Records for the task:
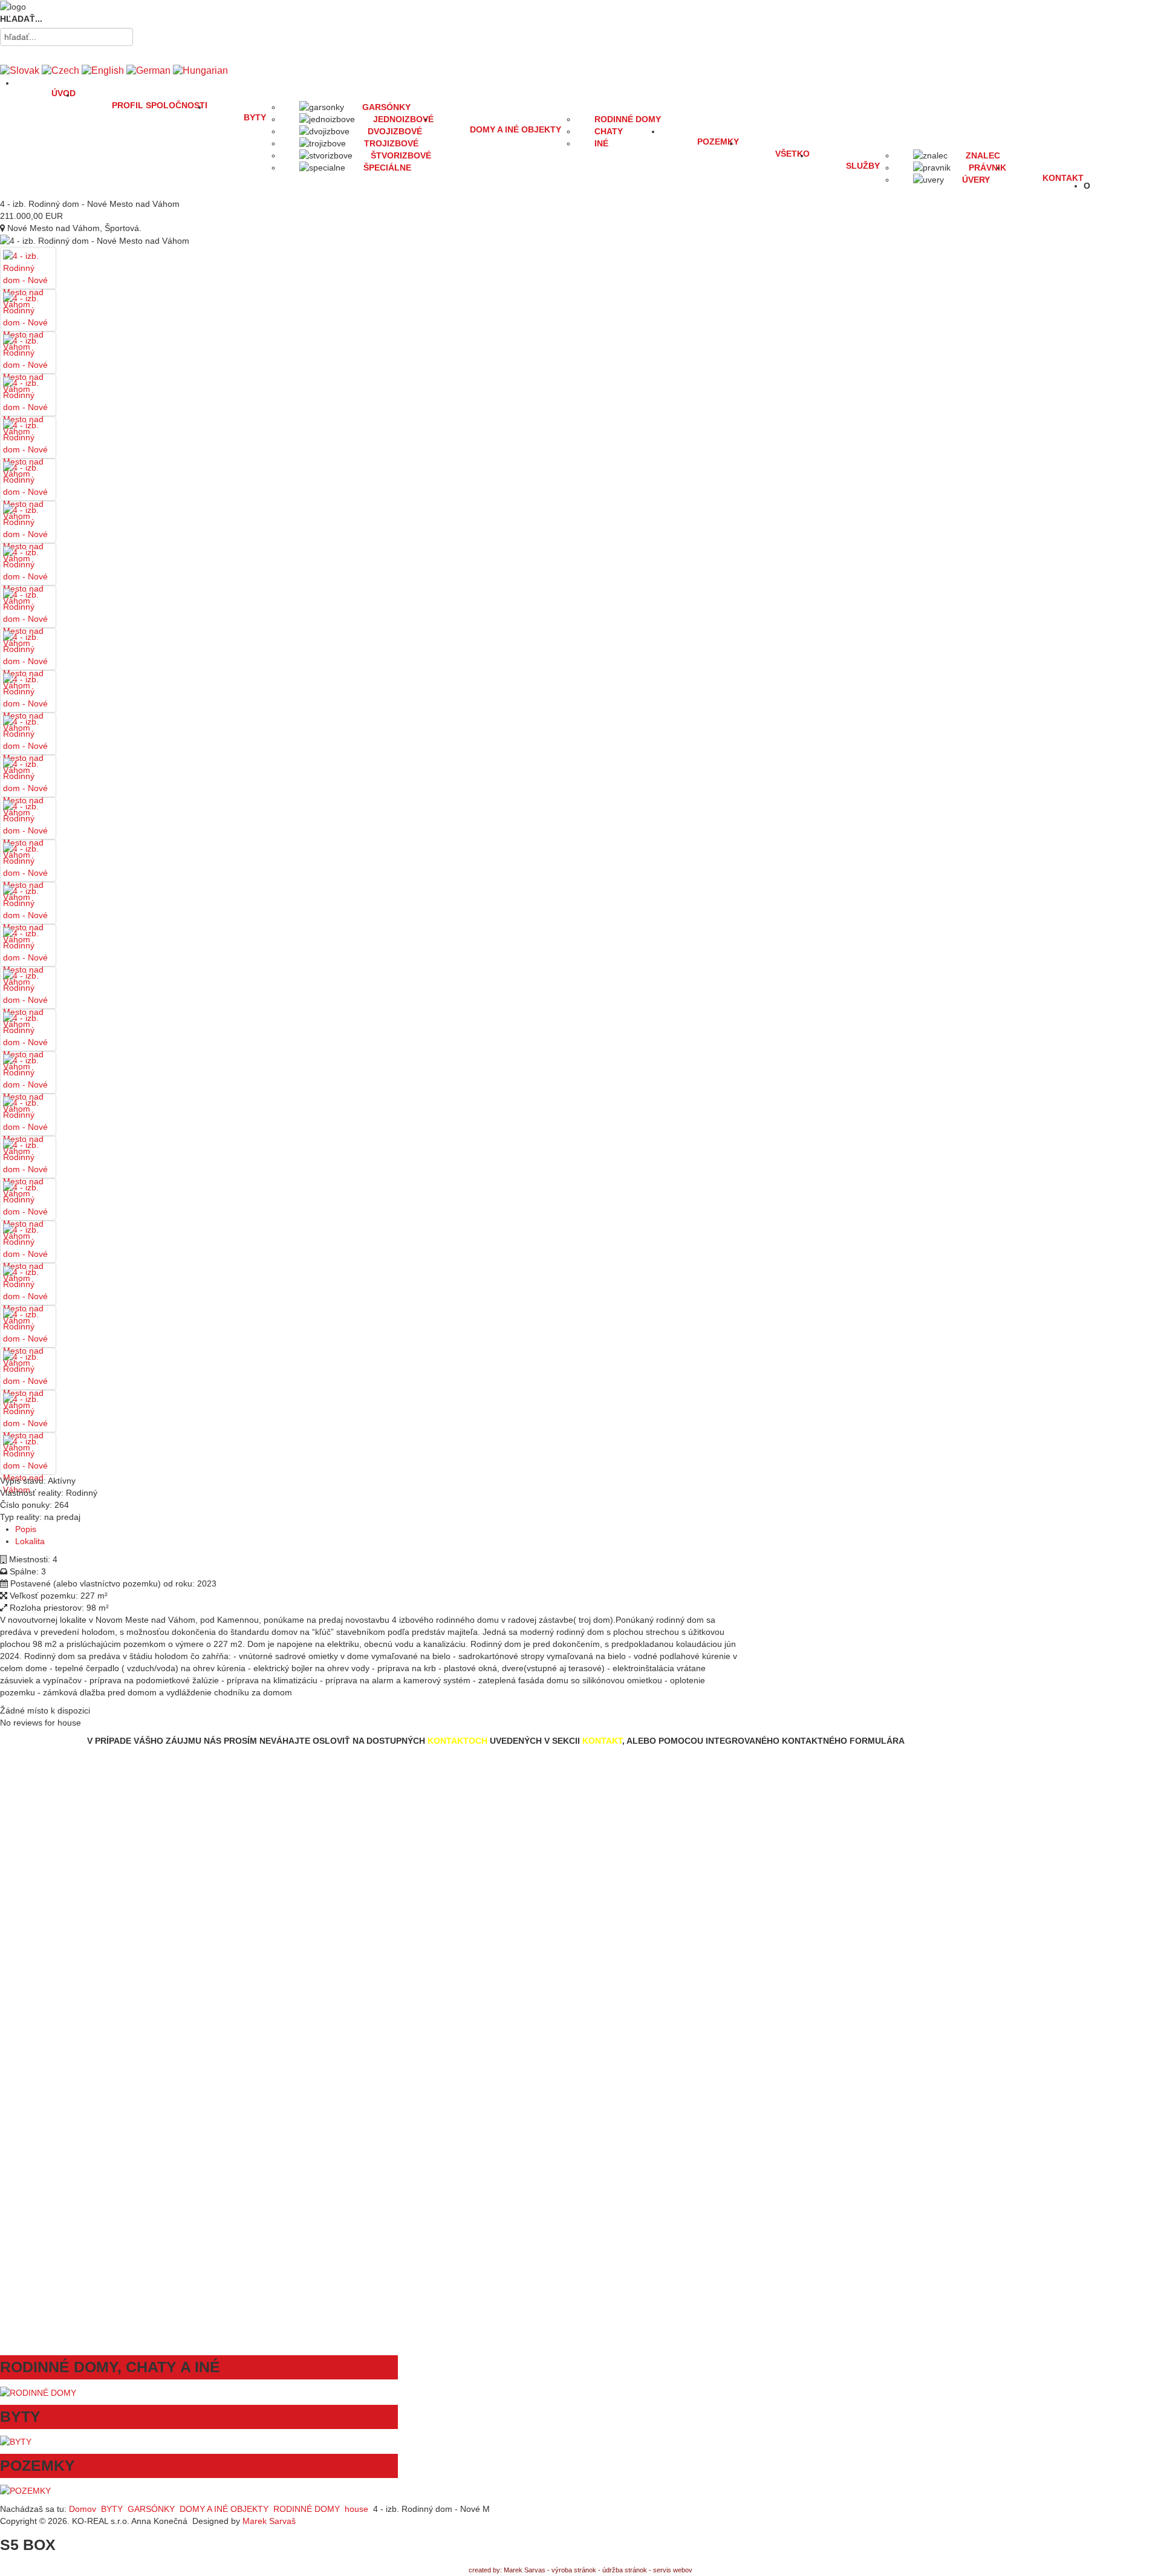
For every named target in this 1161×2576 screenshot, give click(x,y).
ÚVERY (976, 179)
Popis (25, 1529)
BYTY (255, 117)
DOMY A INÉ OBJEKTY (515, 129)
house (356, 2509)
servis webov (672, 2570)
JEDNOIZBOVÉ (403, 119)
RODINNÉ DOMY (627, 119)
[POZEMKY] (25, 2490)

Work to complete: Please give the entries above again exactly as written, leaving out any pictures.

Output of the task:
For every named target in this 1161×2576 screenshot, give click(x,y).
ÚVERY (976, 179)
Popis (25, 1529)
BYTY (255, 117)
DOMY A INÉ OBJEKTY (515, 129)
house (356, 2509)
servis webov (672, 2570)
JEDNOIZBOVÉ (403, 119)
RODINNÉ DOMY (627, 119)
[POZEMKY] (25, 2490)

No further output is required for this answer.